-- Task item --
Work through the entries below and show every line in which "circle" is found.

-- Records supplied --

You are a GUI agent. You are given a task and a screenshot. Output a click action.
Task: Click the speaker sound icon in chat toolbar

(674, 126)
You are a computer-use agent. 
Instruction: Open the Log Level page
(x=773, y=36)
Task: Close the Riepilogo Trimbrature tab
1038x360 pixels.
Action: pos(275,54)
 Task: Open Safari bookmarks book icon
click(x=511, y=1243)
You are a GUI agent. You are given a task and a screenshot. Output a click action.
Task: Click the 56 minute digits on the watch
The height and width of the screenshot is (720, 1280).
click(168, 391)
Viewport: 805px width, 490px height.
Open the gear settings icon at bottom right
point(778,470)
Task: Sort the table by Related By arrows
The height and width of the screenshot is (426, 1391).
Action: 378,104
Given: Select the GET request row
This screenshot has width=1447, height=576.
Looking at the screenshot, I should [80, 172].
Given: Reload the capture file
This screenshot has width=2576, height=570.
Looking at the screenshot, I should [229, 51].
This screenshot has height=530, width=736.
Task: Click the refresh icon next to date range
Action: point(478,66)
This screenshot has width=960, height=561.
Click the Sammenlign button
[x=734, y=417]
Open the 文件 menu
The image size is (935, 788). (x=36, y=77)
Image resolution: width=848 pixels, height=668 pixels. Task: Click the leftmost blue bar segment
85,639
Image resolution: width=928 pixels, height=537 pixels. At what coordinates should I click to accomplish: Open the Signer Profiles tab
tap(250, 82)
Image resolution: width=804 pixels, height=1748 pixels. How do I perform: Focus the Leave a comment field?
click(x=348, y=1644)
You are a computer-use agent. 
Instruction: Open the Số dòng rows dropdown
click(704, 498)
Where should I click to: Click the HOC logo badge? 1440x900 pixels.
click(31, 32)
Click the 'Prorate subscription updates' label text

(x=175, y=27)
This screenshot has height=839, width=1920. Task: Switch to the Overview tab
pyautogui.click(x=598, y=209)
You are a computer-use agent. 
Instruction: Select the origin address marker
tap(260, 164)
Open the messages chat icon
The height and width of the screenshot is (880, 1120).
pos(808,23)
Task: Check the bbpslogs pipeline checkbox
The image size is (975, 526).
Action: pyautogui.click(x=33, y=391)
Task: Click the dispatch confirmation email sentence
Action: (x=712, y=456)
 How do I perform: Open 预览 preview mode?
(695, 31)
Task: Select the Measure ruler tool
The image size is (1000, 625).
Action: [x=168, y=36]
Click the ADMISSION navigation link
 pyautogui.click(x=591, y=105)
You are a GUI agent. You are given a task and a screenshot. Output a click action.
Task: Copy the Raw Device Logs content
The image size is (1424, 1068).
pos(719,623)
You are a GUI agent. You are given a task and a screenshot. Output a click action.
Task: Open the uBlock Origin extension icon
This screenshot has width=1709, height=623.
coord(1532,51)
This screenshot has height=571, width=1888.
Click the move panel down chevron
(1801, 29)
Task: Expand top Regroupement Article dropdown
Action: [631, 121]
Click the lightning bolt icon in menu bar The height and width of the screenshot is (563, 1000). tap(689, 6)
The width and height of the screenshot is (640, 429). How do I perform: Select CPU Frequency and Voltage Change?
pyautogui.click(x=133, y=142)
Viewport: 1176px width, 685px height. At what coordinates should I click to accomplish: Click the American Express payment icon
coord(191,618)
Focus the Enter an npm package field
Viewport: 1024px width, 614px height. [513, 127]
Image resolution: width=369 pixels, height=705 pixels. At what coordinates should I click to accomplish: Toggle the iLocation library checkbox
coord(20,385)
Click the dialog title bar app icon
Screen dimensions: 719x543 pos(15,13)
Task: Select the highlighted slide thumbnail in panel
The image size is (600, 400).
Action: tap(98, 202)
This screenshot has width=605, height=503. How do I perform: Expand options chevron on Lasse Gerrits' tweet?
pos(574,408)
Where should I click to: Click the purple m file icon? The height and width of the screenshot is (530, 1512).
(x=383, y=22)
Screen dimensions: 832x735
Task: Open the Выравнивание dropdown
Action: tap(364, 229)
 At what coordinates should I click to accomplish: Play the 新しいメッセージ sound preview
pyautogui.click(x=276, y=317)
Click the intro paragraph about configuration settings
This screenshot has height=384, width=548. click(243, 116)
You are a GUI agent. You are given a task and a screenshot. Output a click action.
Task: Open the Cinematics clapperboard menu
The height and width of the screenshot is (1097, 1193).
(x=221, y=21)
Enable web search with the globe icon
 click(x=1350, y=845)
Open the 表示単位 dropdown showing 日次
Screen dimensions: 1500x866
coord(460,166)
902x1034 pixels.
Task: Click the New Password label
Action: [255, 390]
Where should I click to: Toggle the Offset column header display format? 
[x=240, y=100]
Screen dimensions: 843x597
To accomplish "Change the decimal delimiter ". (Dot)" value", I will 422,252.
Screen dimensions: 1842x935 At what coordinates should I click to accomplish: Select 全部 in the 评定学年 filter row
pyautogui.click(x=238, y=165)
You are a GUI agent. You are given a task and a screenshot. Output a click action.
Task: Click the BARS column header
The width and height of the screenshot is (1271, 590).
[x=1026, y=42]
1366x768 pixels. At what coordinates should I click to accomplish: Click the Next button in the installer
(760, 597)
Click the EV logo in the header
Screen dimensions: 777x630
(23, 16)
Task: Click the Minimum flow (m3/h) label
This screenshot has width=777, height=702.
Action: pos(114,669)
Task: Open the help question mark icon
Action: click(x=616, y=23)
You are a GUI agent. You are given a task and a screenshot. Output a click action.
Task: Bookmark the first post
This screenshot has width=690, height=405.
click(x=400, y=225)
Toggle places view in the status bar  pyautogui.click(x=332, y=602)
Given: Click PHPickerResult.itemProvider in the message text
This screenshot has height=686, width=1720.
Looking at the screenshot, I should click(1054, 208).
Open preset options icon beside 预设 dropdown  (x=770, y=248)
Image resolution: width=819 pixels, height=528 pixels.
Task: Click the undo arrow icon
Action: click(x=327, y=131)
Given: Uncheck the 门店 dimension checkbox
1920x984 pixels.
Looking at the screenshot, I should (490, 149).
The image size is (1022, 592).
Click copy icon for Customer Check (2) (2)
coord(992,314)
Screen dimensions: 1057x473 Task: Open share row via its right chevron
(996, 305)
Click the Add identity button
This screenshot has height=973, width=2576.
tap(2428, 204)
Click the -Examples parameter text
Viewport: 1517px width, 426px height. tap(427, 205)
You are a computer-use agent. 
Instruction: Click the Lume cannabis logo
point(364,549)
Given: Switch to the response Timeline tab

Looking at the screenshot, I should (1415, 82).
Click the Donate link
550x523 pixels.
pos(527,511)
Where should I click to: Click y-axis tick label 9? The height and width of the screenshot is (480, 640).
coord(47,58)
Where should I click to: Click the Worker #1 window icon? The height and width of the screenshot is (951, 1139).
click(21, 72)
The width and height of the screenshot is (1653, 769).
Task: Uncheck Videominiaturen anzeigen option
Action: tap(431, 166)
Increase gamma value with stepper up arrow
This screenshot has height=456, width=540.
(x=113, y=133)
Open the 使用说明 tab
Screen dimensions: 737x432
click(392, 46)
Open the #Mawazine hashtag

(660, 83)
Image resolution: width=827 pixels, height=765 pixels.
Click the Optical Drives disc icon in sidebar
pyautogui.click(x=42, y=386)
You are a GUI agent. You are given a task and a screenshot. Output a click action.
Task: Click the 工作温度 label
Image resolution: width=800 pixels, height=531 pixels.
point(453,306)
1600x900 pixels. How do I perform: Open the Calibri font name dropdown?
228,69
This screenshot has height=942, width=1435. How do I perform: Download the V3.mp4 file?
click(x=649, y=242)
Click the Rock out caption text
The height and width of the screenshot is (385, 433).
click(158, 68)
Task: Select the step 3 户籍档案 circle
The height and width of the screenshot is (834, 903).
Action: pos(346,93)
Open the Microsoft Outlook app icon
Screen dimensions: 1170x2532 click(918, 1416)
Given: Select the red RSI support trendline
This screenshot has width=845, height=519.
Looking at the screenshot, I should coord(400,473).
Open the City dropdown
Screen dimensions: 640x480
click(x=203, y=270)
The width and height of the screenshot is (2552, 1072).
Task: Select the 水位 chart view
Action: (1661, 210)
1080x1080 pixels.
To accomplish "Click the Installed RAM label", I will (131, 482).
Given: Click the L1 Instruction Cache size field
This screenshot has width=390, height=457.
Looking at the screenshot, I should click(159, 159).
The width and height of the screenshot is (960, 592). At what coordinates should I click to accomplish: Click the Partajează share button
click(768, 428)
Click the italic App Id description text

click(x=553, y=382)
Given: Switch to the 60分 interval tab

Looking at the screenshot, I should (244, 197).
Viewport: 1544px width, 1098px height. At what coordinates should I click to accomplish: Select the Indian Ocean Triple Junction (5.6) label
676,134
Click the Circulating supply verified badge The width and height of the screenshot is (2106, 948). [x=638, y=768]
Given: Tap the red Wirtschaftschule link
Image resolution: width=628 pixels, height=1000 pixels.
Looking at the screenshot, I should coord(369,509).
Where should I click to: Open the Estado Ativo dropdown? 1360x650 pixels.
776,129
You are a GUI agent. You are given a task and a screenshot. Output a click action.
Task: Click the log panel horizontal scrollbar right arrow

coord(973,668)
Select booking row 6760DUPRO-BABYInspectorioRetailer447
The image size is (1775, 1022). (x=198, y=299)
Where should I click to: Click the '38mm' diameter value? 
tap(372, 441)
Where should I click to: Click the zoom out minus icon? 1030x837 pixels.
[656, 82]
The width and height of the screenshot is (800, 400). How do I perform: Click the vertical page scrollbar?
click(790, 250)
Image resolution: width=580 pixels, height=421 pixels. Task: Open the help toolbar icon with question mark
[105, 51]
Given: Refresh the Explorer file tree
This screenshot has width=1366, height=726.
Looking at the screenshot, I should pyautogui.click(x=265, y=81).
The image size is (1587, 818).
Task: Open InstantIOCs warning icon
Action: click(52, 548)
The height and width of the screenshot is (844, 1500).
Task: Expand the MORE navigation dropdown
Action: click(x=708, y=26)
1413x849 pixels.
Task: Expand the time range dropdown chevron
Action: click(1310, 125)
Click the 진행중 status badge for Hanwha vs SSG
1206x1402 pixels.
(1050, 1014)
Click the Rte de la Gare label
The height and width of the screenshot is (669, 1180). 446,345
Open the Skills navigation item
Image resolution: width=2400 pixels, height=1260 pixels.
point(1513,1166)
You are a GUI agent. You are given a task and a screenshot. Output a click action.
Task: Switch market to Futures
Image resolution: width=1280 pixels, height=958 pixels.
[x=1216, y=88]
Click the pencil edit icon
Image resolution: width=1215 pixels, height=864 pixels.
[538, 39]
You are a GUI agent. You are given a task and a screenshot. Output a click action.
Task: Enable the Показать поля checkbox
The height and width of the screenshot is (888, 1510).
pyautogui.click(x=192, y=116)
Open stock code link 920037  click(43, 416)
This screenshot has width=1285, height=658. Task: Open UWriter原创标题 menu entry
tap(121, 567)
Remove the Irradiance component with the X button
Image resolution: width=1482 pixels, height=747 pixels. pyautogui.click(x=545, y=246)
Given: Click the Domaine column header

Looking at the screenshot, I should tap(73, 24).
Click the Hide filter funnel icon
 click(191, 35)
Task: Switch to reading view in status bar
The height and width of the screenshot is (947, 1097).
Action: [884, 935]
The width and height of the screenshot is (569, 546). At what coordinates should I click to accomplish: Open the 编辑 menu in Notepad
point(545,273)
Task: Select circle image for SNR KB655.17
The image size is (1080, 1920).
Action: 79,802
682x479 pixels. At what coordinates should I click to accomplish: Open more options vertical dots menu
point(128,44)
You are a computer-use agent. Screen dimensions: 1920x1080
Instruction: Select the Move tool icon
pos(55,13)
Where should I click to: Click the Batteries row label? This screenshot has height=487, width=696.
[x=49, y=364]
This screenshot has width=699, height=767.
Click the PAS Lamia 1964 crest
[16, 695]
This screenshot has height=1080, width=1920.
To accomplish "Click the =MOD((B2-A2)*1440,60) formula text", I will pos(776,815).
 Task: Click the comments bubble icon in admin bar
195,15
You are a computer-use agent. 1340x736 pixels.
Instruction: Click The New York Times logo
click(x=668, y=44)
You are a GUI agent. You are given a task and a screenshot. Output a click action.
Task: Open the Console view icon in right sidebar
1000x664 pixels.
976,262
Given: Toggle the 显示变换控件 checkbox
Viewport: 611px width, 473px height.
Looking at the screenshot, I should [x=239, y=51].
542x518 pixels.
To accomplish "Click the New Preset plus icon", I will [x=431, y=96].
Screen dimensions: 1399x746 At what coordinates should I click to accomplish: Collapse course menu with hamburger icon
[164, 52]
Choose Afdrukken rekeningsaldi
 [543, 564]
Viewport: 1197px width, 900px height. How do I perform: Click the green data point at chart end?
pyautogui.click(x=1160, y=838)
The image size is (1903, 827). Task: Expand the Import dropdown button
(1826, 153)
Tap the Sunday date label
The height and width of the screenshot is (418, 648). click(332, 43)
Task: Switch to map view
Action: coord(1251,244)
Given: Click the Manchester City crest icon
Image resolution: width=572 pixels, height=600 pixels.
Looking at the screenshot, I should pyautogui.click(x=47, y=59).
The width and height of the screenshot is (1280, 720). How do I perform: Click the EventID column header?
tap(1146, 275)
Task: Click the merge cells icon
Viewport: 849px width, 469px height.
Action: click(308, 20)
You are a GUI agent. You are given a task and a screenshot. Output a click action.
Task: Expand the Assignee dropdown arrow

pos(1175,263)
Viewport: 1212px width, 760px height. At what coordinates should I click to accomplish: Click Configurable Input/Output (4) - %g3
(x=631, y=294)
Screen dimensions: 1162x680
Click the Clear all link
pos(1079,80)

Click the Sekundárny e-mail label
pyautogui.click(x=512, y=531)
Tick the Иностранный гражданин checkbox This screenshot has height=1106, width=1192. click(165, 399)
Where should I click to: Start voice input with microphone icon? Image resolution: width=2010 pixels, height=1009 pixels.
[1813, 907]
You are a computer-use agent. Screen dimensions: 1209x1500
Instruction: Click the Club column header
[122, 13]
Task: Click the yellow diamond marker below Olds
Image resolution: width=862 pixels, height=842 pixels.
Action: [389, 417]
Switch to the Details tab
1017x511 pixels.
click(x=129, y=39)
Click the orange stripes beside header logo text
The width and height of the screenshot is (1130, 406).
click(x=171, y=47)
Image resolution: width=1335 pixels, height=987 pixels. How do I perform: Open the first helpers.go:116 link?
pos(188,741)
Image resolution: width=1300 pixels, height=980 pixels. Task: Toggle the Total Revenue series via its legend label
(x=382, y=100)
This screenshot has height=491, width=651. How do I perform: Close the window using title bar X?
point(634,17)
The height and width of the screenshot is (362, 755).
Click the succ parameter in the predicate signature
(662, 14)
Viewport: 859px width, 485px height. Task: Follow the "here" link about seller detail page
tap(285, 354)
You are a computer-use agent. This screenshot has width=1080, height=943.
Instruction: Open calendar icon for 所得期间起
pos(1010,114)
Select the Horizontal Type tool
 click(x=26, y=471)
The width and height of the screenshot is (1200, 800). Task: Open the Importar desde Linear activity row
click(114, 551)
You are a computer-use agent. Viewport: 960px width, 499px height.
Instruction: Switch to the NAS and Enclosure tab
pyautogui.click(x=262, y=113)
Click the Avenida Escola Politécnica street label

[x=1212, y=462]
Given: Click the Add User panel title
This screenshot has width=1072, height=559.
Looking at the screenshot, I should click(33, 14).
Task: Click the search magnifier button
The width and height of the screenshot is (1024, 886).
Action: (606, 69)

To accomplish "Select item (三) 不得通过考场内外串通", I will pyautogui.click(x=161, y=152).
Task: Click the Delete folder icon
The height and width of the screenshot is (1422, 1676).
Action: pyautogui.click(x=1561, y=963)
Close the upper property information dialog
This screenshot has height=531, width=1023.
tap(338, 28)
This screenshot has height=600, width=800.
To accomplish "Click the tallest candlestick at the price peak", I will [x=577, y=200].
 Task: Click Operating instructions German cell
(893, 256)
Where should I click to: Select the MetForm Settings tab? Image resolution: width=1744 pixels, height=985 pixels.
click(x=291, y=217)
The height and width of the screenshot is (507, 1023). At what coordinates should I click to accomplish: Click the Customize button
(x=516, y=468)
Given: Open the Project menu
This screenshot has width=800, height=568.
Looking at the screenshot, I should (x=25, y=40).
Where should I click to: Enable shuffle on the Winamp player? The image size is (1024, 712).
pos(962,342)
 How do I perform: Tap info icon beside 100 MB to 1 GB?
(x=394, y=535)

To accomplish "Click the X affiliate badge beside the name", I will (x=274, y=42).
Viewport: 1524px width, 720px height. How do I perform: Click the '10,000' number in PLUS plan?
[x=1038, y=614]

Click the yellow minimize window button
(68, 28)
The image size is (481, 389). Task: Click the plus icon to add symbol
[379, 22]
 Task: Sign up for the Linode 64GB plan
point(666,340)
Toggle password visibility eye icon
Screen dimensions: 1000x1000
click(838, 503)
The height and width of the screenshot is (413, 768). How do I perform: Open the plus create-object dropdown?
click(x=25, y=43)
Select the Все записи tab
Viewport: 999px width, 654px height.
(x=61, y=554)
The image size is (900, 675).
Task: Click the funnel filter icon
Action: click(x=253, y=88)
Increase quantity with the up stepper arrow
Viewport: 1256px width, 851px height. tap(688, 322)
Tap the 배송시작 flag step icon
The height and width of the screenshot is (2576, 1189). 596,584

-- Response to this exercise --
Task: Select the step 3 户籍档案 circle
Task: Select circle image for SNR KB655.17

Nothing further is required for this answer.